▸ **WORK TASK**:
Count every line in the data below where "computer" occurs, then state that number and nothing more.

--- EXTRACTED INFORMATION ---

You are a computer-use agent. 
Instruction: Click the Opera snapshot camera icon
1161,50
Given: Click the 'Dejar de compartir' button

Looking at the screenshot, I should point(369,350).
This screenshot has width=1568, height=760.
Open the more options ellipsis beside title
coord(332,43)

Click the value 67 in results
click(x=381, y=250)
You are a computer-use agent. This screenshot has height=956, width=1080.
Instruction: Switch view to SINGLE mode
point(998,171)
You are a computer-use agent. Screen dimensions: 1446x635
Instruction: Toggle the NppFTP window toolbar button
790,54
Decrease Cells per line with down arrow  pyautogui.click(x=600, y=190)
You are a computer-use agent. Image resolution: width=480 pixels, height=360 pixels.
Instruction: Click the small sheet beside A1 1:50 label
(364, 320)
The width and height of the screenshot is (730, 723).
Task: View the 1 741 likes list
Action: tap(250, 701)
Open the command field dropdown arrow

---

▸ **TASK SOLUTION**:
4